The Basement

The basement of the building contains the freezers that once contained the food for the third floor restaurant/mess. From one wall still hangs the meat scale. Entrance to the deep freeze shows a band saw, and the meat hooks still hanging from the freezer.

One of the deep freezers located in the basement.
The meat scale and the other deep freezer.

Also included at this level are the shops that were once responsible for the maintenance of the building, as well as the elevator maintenance room. The elevator is a hydraulic lift style elevator, requiring no separate shaft for the counter-weight. This is efficient because of the layout of the building.

In the carpenter's shop, the tools and supplies are spread between two rooms. One room contains the bench-mounted router, and a belt sander. There are various free-standing power tools, like you'd find in any wood shop.

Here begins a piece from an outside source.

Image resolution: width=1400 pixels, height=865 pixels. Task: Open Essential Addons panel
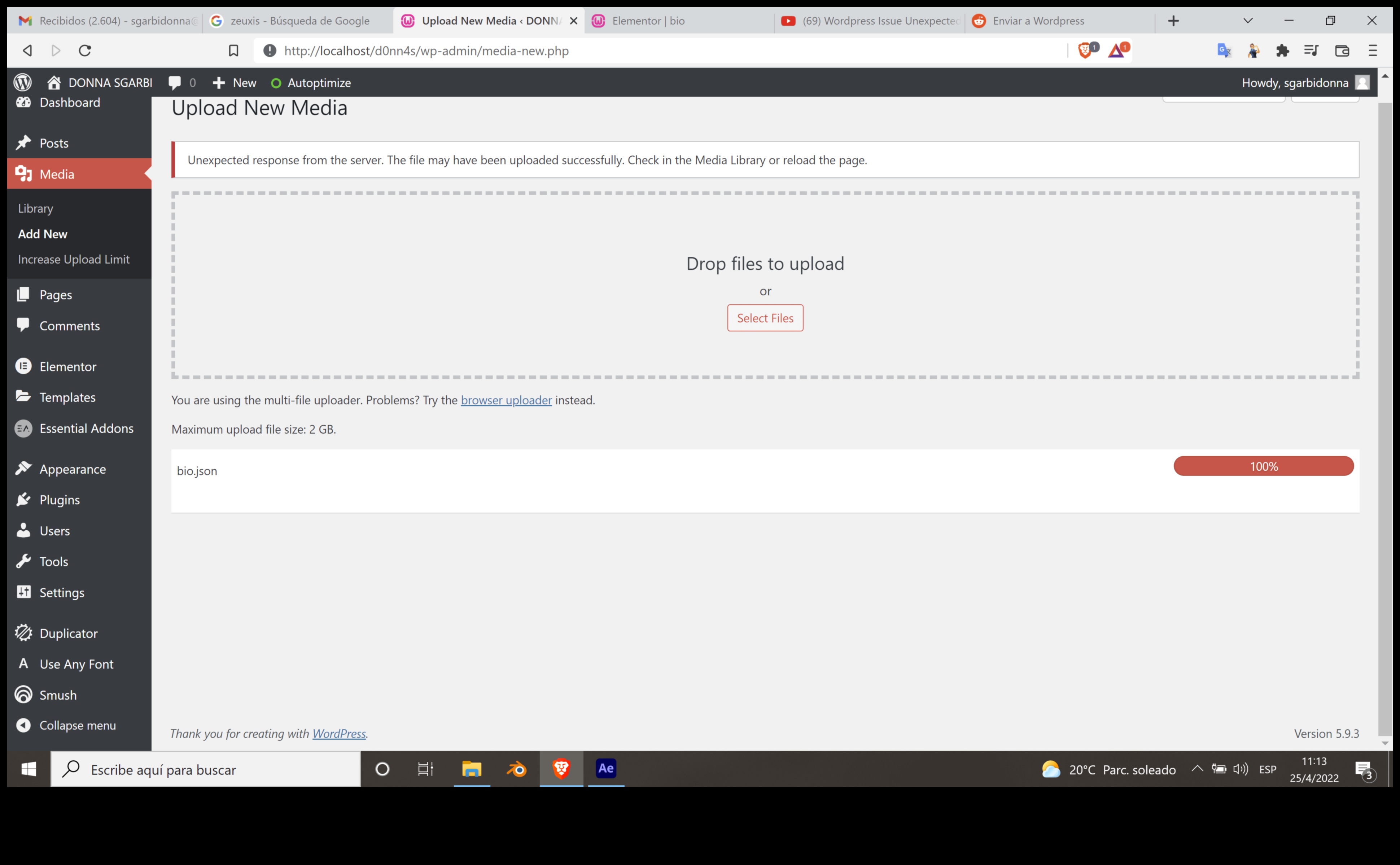[86, 428]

The pipe shop is no more than a room with tools, sealants, cleaners, and small replacement parts for the piping of the building. No supply of piping is stored in it. Two of the cinder blocks from which the wall is constructed are missing, though they are clean holes, making it look like their removal was intentional. One missing brick is on the North wall, the other is on the East wall. Each void faces into the building.

There is a small lounge near the Northwest end of the basement. It is intended for the state-workers of the building. It contains a table, and a sink.

"Cathy's office," or the electric shop is full of all gauges of wire, and many of the replacement conduits and fixtures for the electricity supply to the building. It is named "Cathy's office" because it seemed to be the place where one could always find Cathy, a state worker who maintained the building. After her retirement, it retained the affectionate name.

The welding shop sits in the same area as the massive boiler for the building. Acetylene and oxygen have been long removed, rendering the shop a vacant space. Cutters and benders still remain. A large, angled flood door separates this room from the boiler when the need arises.

Inside the boiler room is the electricity panel for the building, as well as a large storeroom, and an entrance to "the tunnels." The tunnels are merely an access for the various steam, water, and waste pipes that supply the building, and once fed and filtered the pool. Many electric and communications cables also snake through the tunnel. Rumors about the tunnel state that the tunnel used to run all through the city and connect to key locations including the mayor's office, and Stout Field, an Indiana National Guard air field. One area branches off to service the rotunda of the building. In this area, flat panels of cement lay in several inches from the rest of the wall. The rumor says that these were the filled-in entrances to the tunnels extending miles through the city.

As shown in the original floorplans of the building, a rifle range was located just beneath the south stairs. The range did not extend very far, probably utilizing a hand-turn pulley system to draw paper targets to or away from the shooter. In the research done, it is unclear if the included picture is the range inside of the armory, or if it was taken in the Quonset hut that housed the Marine Corps element nearby.

A Marine sergeant checks his aim while a Marine PFC wheels the target in. Picture marked 1968.